~nilium/chisel

An HTTP server to fetch data from a database, transform it via jq, and serve it over an API.

02a66fb Upgrade minimum Go version to 1.18

~nilium pushed to ~nilium/chisel git

a month ago
~nilium/tools-devel

New mailing list added

8 months ago

#Chisel

Chisel is a database frontend with support for transactions across multiple databases and query transformations via jq. Its main use is as a basic JSON API frontend to databases and for prototyping API work without the need to write a great deal of boilerplate to get started.

Currently, Chisel is a work-in-progress and only its basic functionality is implemented. This includes:

  • Listening on multiple addresses, and limiting endpoints to specific addresses.
  • Connecting to multiple databases for use in endpoints.
  • Defining HTTP endpoints, with support for both GET- and POST-style requests.
  • Executing a sequence of queries across one or more database transactions.
  • Parsing request query and path parameters using jq.
  • Mapping of database results, and passing database results to subsequent queries in transactions.

#Installation

$ go install go.spiff.io/chisel@latest

Chisel does not currently have version tags, so this will always build and install the latest version to your GOBIN (defaults to ~/go/bin).

To build it locally, you can use bmake or pmake, which will build chisel with its default options as bin/chisel.

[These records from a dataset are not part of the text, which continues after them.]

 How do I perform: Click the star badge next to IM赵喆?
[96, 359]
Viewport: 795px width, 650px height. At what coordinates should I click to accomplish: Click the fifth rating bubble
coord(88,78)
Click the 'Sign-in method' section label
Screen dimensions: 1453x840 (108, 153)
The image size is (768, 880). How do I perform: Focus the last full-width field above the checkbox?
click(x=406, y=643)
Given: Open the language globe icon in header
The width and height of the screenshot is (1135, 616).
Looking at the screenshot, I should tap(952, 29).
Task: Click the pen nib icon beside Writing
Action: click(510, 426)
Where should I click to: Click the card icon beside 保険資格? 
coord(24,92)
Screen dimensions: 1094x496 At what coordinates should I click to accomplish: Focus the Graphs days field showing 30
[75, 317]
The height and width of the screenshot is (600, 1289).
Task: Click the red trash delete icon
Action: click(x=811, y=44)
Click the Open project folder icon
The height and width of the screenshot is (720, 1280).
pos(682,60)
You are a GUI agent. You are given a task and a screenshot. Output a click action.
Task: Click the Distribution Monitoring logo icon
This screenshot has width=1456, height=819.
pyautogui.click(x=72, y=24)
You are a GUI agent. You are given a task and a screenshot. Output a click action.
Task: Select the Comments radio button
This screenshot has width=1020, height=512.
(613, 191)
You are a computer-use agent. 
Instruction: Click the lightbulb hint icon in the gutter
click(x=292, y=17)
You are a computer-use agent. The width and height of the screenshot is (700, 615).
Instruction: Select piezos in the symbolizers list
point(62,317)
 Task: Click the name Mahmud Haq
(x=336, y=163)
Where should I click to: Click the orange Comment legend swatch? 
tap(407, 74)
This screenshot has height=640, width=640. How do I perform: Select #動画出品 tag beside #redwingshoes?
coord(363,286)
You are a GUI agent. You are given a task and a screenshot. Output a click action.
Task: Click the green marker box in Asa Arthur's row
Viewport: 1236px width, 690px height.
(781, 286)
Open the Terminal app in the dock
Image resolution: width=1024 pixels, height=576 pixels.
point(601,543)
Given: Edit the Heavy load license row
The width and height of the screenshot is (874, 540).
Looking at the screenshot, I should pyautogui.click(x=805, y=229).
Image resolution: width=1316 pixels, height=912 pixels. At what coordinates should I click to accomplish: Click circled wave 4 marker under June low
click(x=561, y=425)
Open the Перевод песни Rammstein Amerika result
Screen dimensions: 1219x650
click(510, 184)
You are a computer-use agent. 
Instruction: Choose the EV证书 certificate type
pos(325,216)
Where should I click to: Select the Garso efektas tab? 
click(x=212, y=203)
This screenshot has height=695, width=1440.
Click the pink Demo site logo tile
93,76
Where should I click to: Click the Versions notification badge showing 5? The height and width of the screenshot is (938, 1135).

This includes additional SQLite options that are not present when using go install on its own.

Otherwise, if you don't care for any of the default options, you can use go build in the root of the project, which will produce a chisel binary for you to run.

#Usage

Chisel has very few CLI options currently, limited to the following:

Usage of chisel:

  • -C - Print the parsed program config as JSON and exit.
  • -c=config.json - The path to load program config JSON from. (default "config.json")
  • -v=level - Set the log level. May be one of info (default), warn, error, fatal, panic, debug, or trace.

#Configuration

Chisel is configured using JSON or YAML. Example configuration below uses YAML to provide comments alongside the data. The use of either is subject to change, possibly to codf later, so bear that in mind. Currently, the top-level elements of a Chisel configuration are:

  • bind ([]sockaddr): A list of addresses and ports to listen for connections on. If none are given, it defaults to 127.0.0.1:8080 (over IPv4 only). Each address is assumed to be IPv4, IPv6, or a Unix domain socket path. Unix domain socket paths must begin with / or . to identify them as socket paths.

    bind:
      - 127.0.0.1:8080    # IPv4 address and port.
      - '[::1]:8080'      # IPv6 address and port.
      - /var/run/chisel.s # Unix domain socket.
    

    Sockets in this list may be referred to by index later. Indices are zero-based, so 0 would refer to 127.0.0.1:8080 above, and 1 would refer to the Unix domain socket /var/run/chisel.s.

    This may change to provide named socket groups or treat all addresses as dual-stack where possible.

  • databases ([string]database): A mapping of database names to their configurations. See Databases below for the values these are configured with.

  • endpoints ([]endpoint): A list of endpoint definitions. See Endpoints below for the values these are configured with.

#Databases

Every database has a name and a URL. Beyond that, all other values for a database are optional, and some are only configurable by setting values in the URL (these options are DBMS-specific and handed off to the driver).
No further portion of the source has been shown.